Let us hope without total confidence that by 2100 humans will have worked out, and will practice an ethical system in which the natural world has value not only for human welfare but also for and in itself. The human super organism must take its place along side other super organisms
For the long term I hesitate to speculate. Tectonic plate movement will shift the relationship between land and sea. Changes in oxygen levels in the atmosphere may affect the viability of life itself. The human species may even change its shape, assuming some are still alive to tell the tale. For example, given the evolutionary significance of our brains and the current hazards of childbirth, we might imagine a sort of human marsupial in which women gave birth earlier in the reproductive process, and developed a kind of pouch.
I sometimes wonder how long would it take for the Earth to recover from the human impact.
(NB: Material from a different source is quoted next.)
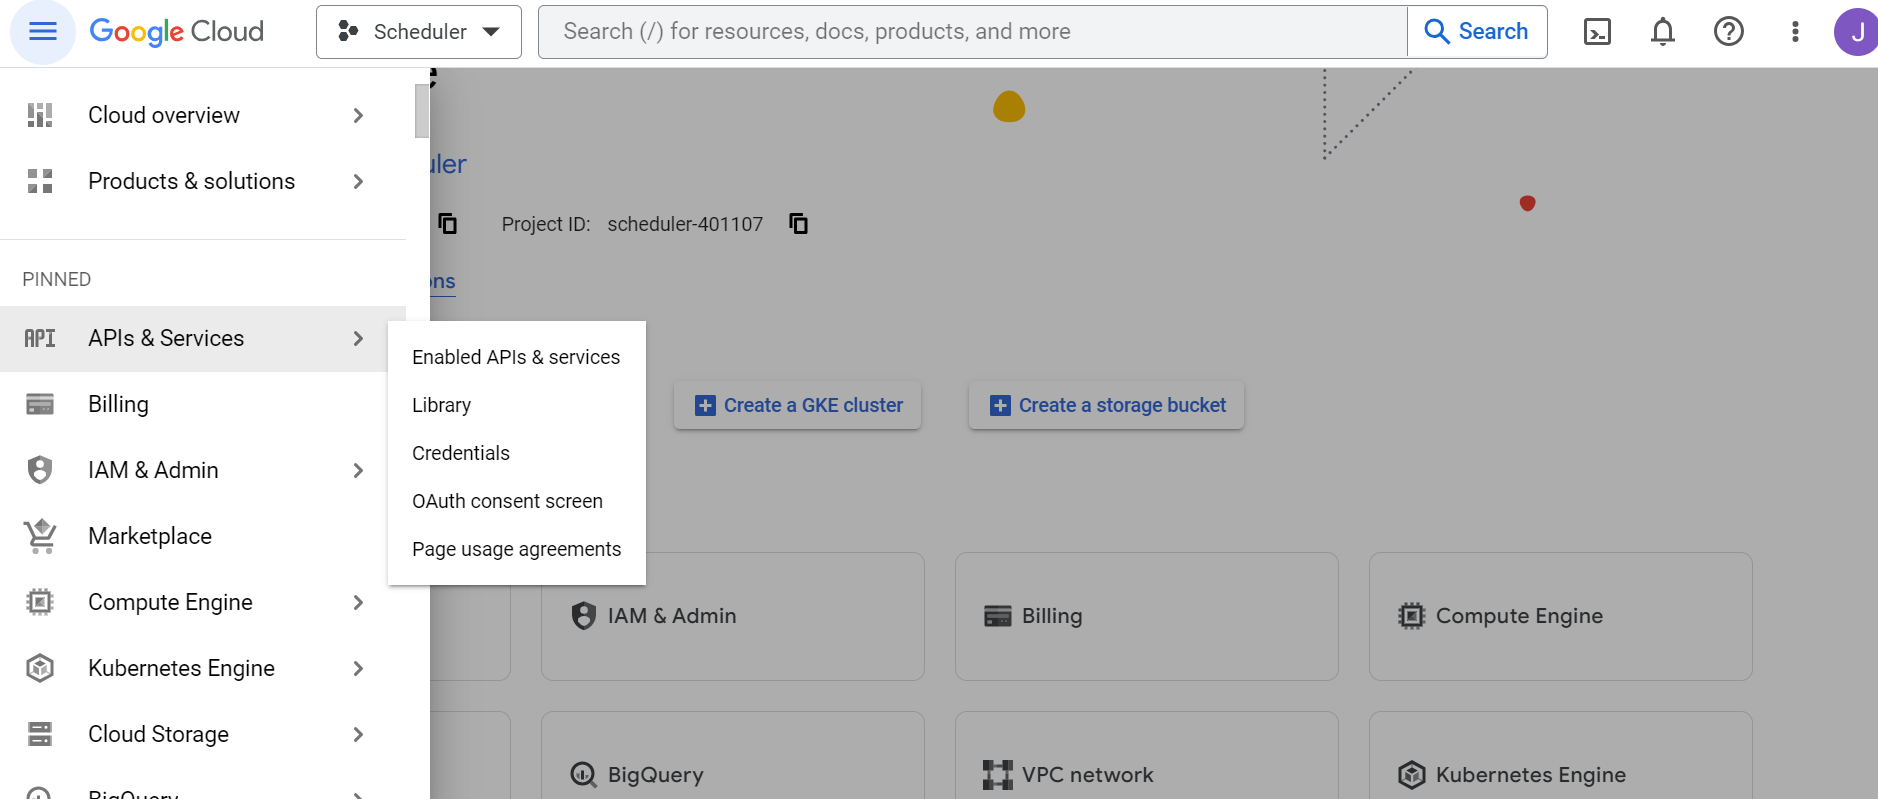Click the Marketplace cart icon
This screenshot has width=1878, height=799.
point(40,536)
Future visitors from outer space might well be puzzled by the fossil remains of ourselves and the agglomerations we call cities. They might also wonder at the fossils of the other animals and plants we have so abruptly adapted for our own purposes: rats as big as dogs, water hyacinths blocking lakes, micro organisms gone macro. But they should know, as should we, that life itself, from the bottom of the seas, to the top of the atmosphere, is so robust that the dominance any one species could be no more than a relatively short episode in the history of life on Earth. Ours is certainly a peculiar species, and its impact on the Earth has been marked by many geologists as the Anthropocene epoch. Let us enjoy it while we can.
My message to you today, among the many eloquent reminders of the long past around us, is to recognise how small and vulnerable we are as creatures of a particular environment at a particular moment in time. We are like microbes on the surface of an apple, on an insignificant tree, in an insignificant orchard, among billions of other insignificant orchards stretching over horizons beyond our sight or even our imagining.